* Start THE INPUT *
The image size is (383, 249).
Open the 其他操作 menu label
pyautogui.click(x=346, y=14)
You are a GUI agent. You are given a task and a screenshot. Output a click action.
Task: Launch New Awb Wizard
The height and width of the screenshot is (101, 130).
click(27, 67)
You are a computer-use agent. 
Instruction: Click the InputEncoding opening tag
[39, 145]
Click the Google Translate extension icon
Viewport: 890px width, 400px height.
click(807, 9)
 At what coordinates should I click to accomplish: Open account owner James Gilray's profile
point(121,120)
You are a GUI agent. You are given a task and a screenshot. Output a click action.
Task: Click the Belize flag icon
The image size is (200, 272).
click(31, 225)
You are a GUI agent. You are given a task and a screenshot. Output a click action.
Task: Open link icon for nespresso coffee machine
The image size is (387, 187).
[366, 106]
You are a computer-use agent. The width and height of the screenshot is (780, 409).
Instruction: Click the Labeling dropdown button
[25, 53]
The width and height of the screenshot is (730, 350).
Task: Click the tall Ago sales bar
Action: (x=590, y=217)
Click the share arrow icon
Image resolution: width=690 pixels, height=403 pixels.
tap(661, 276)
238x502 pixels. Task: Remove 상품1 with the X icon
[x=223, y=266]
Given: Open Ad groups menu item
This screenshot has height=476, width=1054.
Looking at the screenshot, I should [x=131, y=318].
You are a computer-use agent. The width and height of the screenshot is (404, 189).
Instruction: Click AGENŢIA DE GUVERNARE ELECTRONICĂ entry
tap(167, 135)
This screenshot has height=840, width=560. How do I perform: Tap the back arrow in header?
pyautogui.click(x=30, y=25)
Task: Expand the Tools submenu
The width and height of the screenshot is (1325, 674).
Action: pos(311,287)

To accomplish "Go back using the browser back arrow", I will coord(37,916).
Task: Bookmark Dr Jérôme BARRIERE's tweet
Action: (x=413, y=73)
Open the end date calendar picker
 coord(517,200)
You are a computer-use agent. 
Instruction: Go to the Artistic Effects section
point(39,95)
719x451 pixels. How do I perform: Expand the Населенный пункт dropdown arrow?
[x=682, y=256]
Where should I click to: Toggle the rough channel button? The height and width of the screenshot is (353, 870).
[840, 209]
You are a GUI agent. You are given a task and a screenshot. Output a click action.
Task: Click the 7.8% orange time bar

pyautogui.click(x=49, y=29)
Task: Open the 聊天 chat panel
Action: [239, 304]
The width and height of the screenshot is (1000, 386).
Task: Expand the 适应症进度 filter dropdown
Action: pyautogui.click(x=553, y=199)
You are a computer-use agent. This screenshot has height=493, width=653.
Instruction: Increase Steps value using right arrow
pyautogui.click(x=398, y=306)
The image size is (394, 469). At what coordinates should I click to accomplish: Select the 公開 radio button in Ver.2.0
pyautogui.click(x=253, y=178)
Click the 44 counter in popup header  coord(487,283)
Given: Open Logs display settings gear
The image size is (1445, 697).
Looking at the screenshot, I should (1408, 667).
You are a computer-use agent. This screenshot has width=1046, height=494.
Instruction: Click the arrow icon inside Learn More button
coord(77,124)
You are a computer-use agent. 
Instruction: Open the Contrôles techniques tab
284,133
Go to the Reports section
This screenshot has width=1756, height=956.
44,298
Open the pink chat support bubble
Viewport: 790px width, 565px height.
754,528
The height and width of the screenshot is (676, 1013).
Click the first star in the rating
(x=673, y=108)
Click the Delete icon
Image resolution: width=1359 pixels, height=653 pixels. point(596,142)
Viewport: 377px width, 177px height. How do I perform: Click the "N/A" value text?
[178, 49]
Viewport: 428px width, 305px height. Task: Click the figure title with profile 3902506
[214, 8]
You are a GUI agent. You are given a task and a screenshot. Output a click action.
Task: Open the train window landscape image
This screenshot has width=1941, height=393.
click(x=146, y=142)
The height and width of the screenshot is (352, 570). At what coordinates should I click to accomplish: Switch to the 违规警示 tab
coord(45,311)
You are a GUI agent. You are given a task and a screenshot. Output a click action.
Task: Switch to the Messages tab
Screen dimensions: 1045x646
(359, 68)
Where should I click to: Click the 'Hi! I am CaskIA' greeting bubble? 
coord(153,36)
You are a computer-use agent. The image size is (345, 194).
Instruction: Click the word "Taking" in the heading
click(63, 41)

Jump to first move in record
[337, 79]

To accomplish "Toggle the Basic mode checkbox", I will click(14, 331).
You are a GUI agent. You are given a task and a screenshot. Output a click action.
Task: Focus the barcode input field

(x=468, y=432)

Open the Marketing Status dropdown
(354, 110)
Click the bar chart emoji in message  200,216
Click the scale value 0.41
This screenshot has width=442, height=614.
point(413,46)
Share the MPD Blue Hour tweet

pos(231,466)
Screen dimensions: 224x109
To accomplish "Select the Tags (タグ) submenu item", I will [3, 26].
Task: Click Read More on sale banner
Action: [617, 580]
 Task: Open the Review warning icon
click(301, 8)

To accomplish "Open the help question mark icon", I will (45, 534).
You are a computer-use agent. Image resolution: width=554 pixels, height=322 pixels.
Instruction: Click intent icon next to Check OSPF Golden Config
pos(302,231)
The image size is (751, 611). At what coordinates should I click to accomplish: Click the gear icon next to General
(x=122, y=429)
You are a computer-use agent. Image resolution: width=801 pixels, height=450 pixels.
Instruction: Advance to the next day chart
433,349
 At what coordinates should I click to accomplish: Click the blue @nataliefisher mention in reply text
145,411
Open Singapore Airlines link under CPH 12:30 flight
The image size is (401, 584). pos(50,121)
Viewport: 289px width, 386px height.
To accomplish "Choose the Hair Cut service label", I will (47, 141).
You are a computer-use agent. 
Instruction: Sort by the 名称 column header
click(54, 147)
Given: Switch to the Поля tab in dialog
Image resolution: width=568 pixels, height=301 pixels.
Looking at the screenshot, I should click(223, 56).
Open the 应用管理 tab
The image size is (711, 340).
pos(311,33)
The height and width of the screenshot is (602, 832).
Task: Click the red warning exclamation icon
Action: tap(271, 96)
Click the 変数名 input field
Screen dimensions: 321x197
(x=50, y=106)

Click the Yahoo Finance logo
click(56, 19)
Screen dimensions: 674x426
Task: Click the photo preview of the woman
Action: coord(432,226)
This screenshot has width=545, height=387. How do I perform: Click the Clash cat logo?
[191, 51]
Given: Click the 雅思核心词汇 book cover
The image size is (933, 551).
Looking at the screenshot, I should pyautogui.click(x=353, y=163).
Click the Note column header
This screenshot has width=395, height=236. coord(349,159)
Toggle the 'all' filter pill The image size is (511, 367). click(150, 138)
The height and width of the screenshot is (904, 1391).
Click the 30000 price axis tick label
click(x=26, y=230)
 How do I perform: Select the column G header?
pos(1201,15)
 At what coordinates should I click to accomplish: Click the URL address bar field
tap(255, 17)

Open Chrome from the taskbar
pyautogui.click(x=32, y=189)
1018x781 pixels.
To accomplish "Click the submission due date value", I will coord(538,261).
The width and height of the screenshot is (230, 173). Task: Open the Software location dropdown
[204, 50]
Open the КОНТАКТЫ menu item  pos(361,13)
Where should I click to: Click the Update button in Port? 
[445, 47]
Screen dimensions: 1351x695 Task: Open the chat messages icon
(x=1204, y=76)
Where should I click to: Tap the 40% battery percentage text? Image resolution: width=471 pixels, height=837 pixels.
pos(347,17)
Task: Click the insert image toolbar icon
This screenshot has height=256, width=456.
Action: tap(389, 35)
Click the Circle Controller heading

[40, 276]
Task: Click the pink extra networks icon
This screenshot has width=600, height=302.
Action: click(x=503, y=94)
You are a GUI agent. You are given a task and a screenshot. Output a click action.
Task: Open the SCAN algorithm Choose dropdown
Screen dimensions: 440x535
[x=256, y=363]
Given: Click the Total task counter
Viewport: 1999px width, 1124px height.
* End THE INPUT *
WHAT IS ASKED:
Convert the stretch of the rows above from the line containing "Click the bar" through the line containing "Action: [617, 580]" into a Markdown table with the columns Number and Line, numbering each line and leaving out blank lines.

EXERCISE ANSWER:
| Number | Line |
|---|---|
| 1 | Click the bar chart emoji in message  200,216 |
| 2 | Click the scale value 0.41 |
| 3 | This screenshot has width=442, height=614. |
| 4 | point(413,46) |
| 5 | Share the MPD Blue Hour tweet |
| 6 | pos(231,466) |
| 7 | Screen dimensions: 224x109 |
| 8 | To accomplish "Select the Tags (タグ) submenu item", I will [3, 26]. |
| 9 | Task: Click Read More on sale banner |
| 10 | Action: [617, 580] |